Posted June 28, 2004

There are two 800-pound gorillas in the software development world today: Microsoft .NET and the Java 2 Platform, Enterprise Edition (J2EE). As much as fanatics in one camp might want to pretend that the other camp does not exist or that the other camp is not relevant, the fact is both camps are equally prevalent today and will continue to be for the foreseeable future. Eventually all developers, regardless of camp affinity, are forced to face this reality and interoperate with the other camp.

Java quickly gained popularity when it first emerged in the mid-1990s. Some of this popularity was based on hype about Java's security. Others were drawn in by the allure of technologies, such as applets, that would later prove to be letdowns. Almost certainly the strongest pull was from the marketing slogan, "Write Once, Run Everywhere." In practice, this concept is never as straightforward as one would hope, but the slogan is not far from the truth. A more accurate slogan, however, would be, "Write Once, Test Everywhere."

The technical term for this capability is portability. Portability implies hardware and (to an extent) software independence. IT shops find portability invaluable because they can leverage their existing hardware. Software companies also love portability because they can develop their products on one set of software/hardware and then sell the products to a wide range of customers.
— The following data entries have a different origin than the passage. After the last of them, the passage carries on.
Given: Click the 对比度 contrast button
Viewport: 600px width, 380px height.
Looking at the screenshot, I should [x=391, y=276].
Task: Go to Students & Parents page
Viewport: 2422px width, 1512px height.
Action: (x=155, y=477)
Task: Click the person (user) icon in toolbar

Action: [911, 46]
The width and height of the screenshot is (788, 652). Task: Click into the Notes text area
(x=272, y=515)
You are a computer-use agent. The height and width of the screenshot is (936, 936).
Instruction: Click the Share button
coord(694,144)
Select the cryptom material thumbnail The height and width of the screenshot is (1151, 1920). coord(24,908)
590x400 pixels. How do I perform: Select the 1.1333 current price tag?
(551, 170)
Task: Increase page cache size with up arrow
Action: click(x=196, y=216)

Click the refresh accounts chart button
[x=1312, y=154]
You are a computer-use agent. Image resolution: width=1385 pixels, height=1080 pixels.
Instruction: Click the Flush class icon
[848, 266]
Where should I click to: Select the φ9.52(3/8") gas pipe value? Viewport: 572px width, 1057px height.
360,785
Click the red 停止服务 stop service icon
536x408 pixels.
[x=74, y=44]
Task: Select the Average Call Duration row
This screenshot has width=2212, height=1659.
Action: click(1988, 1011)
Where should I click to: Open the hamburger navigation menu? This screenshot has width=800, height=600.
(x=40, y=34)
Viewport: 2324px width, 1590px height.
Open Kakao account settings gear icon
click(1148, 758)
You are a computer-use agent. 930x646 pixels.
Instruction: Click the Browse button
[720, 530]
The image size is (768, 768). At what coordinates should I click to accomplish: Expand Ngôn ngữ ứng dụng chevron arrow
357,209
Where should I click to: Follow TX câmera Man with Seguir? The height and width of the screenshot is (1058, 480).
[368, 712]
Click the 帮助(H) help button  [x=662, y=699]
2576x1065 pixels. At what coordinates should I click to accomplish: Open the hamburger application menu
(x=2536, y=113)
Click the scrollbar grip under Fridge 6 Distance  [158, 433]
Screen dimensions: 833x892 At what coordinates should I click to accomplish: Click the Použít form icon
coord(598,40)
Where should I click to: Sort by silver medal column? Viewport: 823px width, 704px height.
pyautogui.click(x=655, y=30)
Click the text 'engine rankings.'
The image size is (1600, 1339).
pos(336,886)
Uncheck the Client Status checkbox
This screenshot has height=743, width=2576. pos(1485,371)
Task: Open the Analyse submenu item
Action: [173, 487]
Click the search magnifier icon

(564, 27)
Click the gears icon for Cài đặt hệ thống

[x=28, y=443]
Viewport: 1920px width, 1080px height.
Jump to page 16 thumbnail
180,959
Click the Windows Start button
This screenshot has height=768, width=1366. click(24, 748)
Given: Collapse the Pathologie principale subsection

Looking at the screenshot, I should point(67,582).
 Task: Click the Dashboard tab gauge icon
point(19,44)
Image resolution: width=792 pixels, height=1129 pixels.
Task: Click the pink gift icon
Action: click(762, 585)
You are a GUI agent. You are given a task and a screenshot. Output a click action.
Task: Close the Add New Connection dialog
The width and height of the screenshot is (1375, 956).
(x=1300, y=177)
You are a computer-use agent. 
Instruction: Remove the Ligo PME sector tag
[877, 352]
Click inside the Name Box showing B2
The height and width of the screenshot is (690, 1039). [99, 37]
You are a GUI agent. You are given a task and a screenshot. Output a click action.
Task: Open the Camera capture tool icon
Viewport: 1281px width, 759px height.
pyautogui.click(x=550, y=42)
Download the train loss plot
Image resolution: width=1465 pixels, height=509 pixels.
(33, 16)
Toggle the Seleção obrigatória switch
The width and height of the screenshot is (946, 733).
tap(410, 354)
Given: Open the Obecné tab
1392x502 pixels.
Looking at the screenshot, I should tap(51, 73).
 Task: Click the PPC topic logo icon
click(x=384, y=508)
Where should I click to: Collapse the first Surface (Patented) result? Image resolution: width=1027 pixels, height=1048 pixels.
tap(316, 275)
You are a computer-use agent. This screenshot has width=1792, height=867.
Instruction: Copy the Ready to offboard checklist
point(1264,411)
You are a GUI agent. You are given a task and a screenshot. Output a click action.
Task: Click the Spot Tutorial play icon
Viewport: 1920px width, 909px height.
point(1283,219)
Today, as a direct result of new technologies, portability is less important. Instead, it has been replaced by another, more sophisticated capability called interoperability. Webopedia.com defines interoperability as "the ability of software and hardware on different machines from different vendors to share data." This definition certainly sums it up. One of the key reasons portability was so important in the past is that it was extremely difficult to achieve interoperability between software components, even on the same hardware platform, let alone different hardware platforms.

Don't get me wrong; portability is still useful. As a Java developer, I almost always develop and test code on my Dell-Windows XP laptop. When I am satisfied that it works (which is, unfortunately, never on the first try), I deploy it to the target platform, which is often some flavor of Unix on HP, Sun Microsystems, or IBM hardware. I could never have done this without Java's interoperability.

The reason interoperability is ultimately more significant than portability: Whereas portability guarantees that my Java code will work on another platform, it requires that all software be written in Java. Interoperability, on the other hand, guarantees I will be able to use or access other software regardless of what language it is coded in and what platform it is deployed on.